===== Passage =====

Only days before their scheduled 13-14 May return to Earth, it is understood that Soyuz TMA-15M crew members—and the “core” of the incumbent Expedition 43—are expected to remain aboard the International Space Station (ISS) for a further four weeks. It was reported by the website Novosti Kosmonavtiki on Saturday, 9 May, that U.S. astronaut Terry Virts, Russian cosmonaut Anton Shkaplerov, and Italy’s first woman in space, Samantha Cristoforetti, will conclude their mission of 199-201 days at some stage between 11-13 June. This will establish Cristoforetti as the most flight-experienced Italian spacefarer of all time, eclipsing the current record-holder, Paolo Nespoli, and position her as the holder of the single longest space mission ever undertaken by a woman. In so doing, she will surpass U.S. astronaut and long-duration heavyweight Suni Williams, whose Expedition 14/15 flight ran for almost 195 days between December 2006 and June 2007.
The consequence of the schedule slippage is a domino-like effect upon ISS planning for the remainder of the year, with the upcoming Soyuz TMA-17M launch postponed from 26 May until the second half of July and the first in a series of ambitious U.S. EVAs to reconfigure the space station pushed into August. The cause appears to be rooted in ongoing investigations into the role of the Soyuz-2 booster’s upper stage in the recent Progress M-27M failure and its implications for the Soyuz TMA-17M crew, who will ride a vehicle derived from the same rocket “family.”

===== Available data =====

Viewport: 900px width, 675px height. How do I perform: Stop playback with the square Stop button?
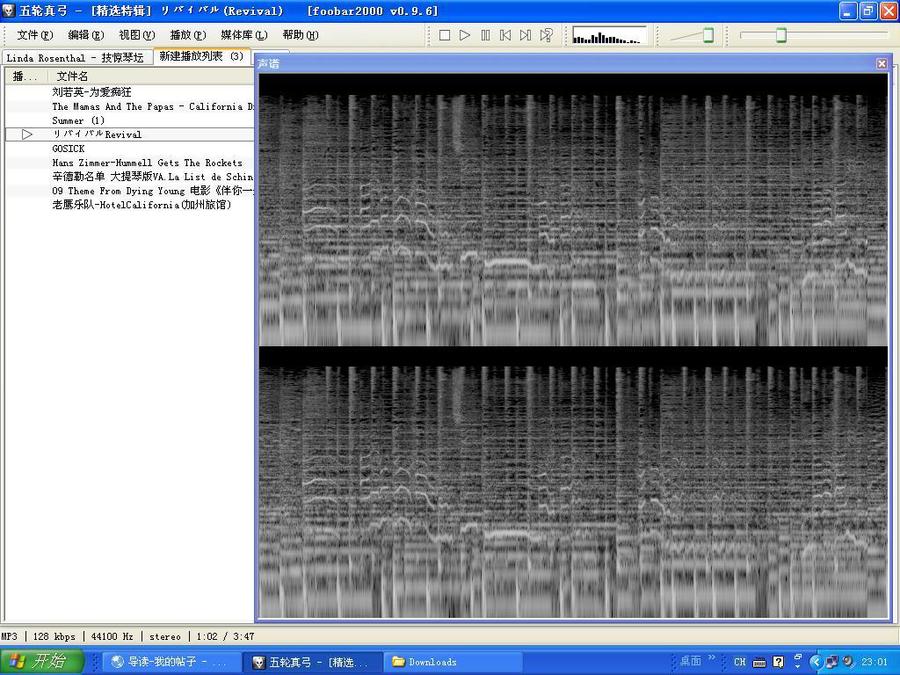(x=444, y=36)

=====

Stated exercise 1:
In the article on the ISS crew extension, whose flight of almost 195 days will Cristoforetti's mission surpass?
Stated exercise 2:
List every person named in the article on the ISS crew extension.
The data above comes from a separate source, not from the article on the ISS crew extension.

Correct result 1:
Suni Williams's Expedition 14/15 flight.

Correct result 2:
Terry Virts, Anton Shkaplerov, Samantha Cristoforetti, Paolo Nespoli, Suni Williams